Pictured below is obviously moi, to the left, and a former client of mine on the right, whom I shall call Mr. Dui. I took Mr. Dui's case totrial. What we are pictured wearing below, is very similar to the garb we wore during the trial.

In the beginning of a criminal trial, the prosecutors have to establish the identity of the accused. The prosecutor will call the arresting officer as the first witness, and then have him point out the defendant in court. The cop in this case was a young white dude, possibly fresh out of the academy.
Oppressor of the People: Officer Whitebread, do you remember arresting Mr. Dui on the night in question? Officer Whitebread: Yes, I do. Oppressor of the People: Is Mr. Dui in court today? Officer Whitebread: Yes, he is. Oppressor of the People: Can you point him out in court, and describe an article of clothing that he is wearing? Officer Whitebread: Yes, I can.
Officer Whitebread points at ME.......
Officer Whitebread: The man I arrested is seated the at the defense table. He is wearing a black suit jacket, white shirt, and a black tie with gold pinstripes.
I glance over at the jury. Some of them have smirks and bemused expressions on their face...........

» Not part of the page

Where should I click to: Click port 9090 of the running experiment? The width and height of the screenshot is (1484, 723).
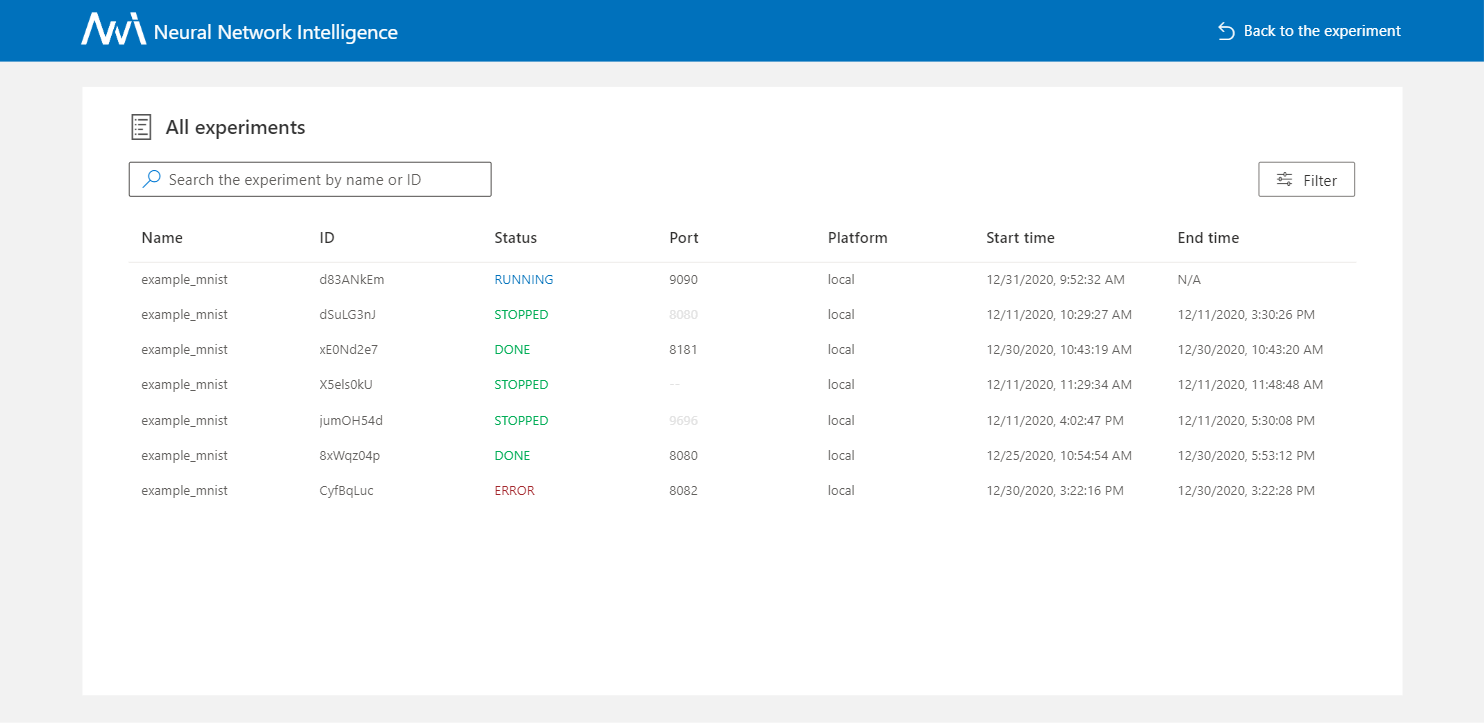[x=684, y=279]
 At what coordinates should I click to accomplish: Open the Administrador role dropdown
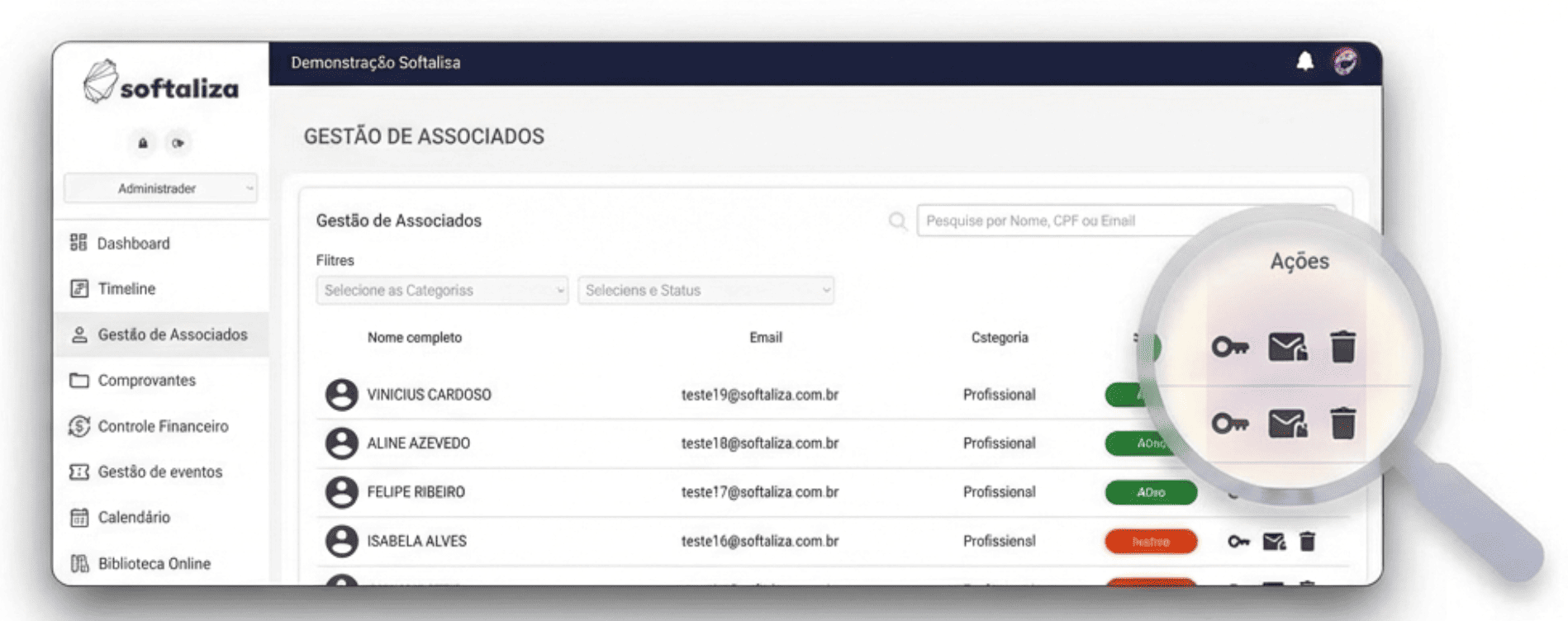click(160, 188)
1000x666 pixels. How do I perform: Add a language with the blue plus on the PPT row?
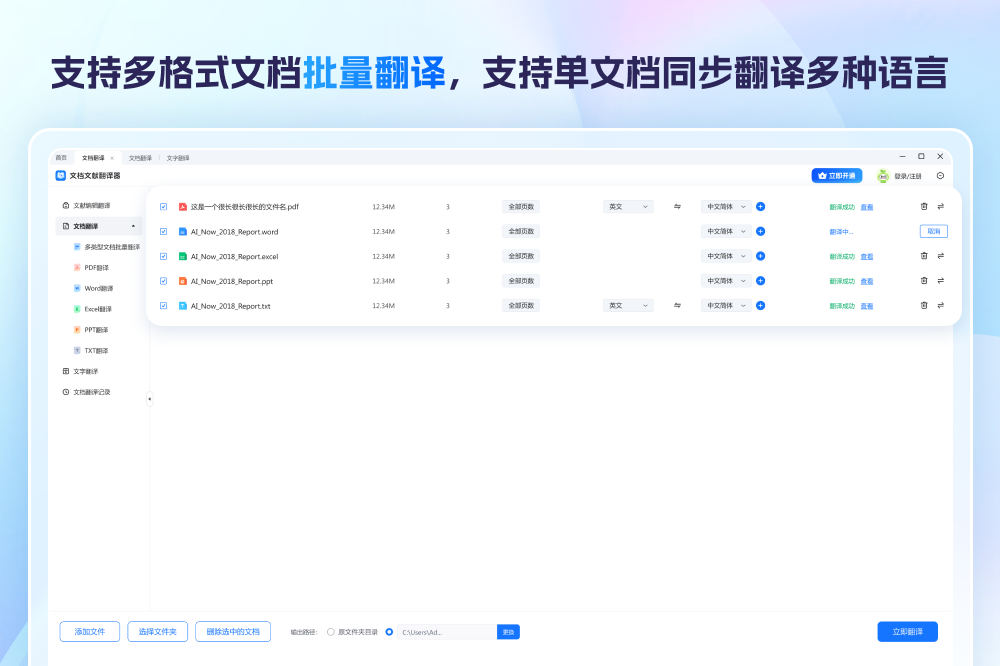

Oppressor of the People: (realizing his case is on the verge of collapsing before even getting underway). Uhhhmmm....are you sure?
Officer Whitebread looks at the prosecutor with a puzzled look..........
The prosecutor begins furiously pointing/nodding at me with his chin, spasmically twitching like a guy with Tourette's...........
Officer Whitebread continues to stare at the prosecutor uncomprehendingly.........
The prosecutor seems poised to mouth words like "THE OTHER GUY!!!" to the cop........
I prepare to lodge an objection for leading the witness.............
Right before I object the cop finally gets it...........
Officer Whitebread: Oh yes! I mean, I arrested the OTHER guy seated at the defense table. He is wearing a grey sweater with a black t-shirt.
After prosecutor finishes his direct examination, it is now my turn to begin my cross examination...........
ME: Officer Whitebread.....now....my memory seems to fail me....but..... what time did you arrest me?
THE JURY HOWLS WITH LAUGHTER!!!!
Unfortunately, I lost Mr. Dui's case. But, hey, at least I can share with you yet another sterling example of same-race bias 
On a more serious note, I hope this case highlights the dangers and very real possibilites of mistaken identity with regards to ethnic minorities and white cops. I was wearing a full suit and tie, whereas my client was dressed casually. It was plain as day to everyone in the courtroom, that I was the attorney, and the other Asian person was the defendant. Yet even with these visual clues, the officer's first guess and recollection, was that I was the person that he arrested that evening. To Officer Whitebread, all Asian men look the same.